Nel nuovo assetto post Mare Nostrum, Lampedusa ha acquisito una posizione di centralità nelle operazioni di salvataggio, visto che le unità navali destinate alle attività di ricerca e soccorso fanno base proprio sull’Isola. I numeri degli arrivi, sporadici fino allo scorso anno, confermano l’inversione di tendenza e segnano il ritorno all’operatività del Cpsa, la cui gestione è nelle mani delle Misericordie d’Italia, ormai da alcuni mesi. I profughi finora recuperati in mare sono stati ospitati nei padiglioni agibili del Centro di accoglienza, i cui lavori di ristrutturazione procedono ora di gran lena dopo una lunga stagione di stallo. La struttura è tornata alla ribalta dei media a causa del congestionamento dello scorso mese di febbraio, quando si è registrata la presenza di oltre mille “ospiti”, stipati anche all’esterno e in condizioni di promiscuità tra minori e adulti. Un film già visto a queste latitudini, come l’assalto dei media, la cui presenza negli anni diventa sempre più molesta e come la paura degli operatori turistici per la prossima stagione, sulla cui riuscita si ripongono molte aspettative, al fine di risollevare l’economia locale. 
I prossimi mesi diranno quali saranno le condizioni dell’accoglienza.

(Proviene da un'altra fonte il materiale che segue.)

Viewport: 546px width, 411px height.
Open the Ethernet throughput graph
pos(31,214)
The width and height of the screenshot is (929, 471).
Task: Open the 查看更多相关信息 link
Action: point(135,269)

Le ondate di questo lungo inverno, ad ogni modo, sembrano le prove generali dello scenario che potrebbe accompagnare l’arrivo della bella stagione e il ripristino della piena agibilità del Cpsa.
Anche l’Esercito, che lo scorso dicembre aveva salutato l’Isola, è ritornato sui propri passi, in conseguenza del mutato scenario geopolitico nel Mediterraneo. I vertici della Difesa, infatti, hanno deciso di riattivare l’operazione “Strade sicure”, tornata operativa dallo scorso 19 febbraio. I militari riprendono da dove avevano lasciato, con compiti di controllo del territorio e mansioni di presidio del centro di prima accoglienza. Proprio la presenza massiccia di forze militari è vista con preoccupazione da chi, tra gli abitanti, teme che la militarizzazione della propria terra ne possa snaturare la natura turistica e violare le bellezze naturalistiche, oltre a guardare con preoccupazione all’eccessiva concentrazione di radar, per i possibili danni che ne potrebbero derivare per la salute pubblica.
In questa terra di frontiera c’è anche chi continua a vedere nell’apertura di canali legali di ingresso l’unica soluzione per porre fine alla mattanza che si consuma sulle rotte della speranza e a stroncare la mafia dei trafficanti di morte. Gli imprenditori Paola La Rosa e Carmelo Gatani si sono fatti promotori di una petizione online, con la quale invocano un intervento di Papa Francesco per l’attivazione di canali umanitari. Con la raccolta di firme, che ha superato le ottocento adesioni, si chiede al Pontefice di fare in modo che le persone in fuga da guerre e persecuzioni possano chiedere asilo alla Santa Sede, aderente alla Convenzione di Ginevra del 1951, rivolgendosi direttamente ai nunzi apostolici presenti nei Paesi di fuga o di transito. I profughi, una volta arrivati in Vaticano e in possesso di un visto temporaneo, potrebbero presentare richiesta d’asilo in altri Paesi, rivolgendosi a una delle 178 ambasciate che hanno sede in Vaticano. In tal modo – spiegano i promotori – oltre a dare un segnale all’Europa, si neutralizzerebbe anche la Convenzione di Dublino, che limita la libertà delle persone di scegliere in quale paese rifugiarsi e vivere.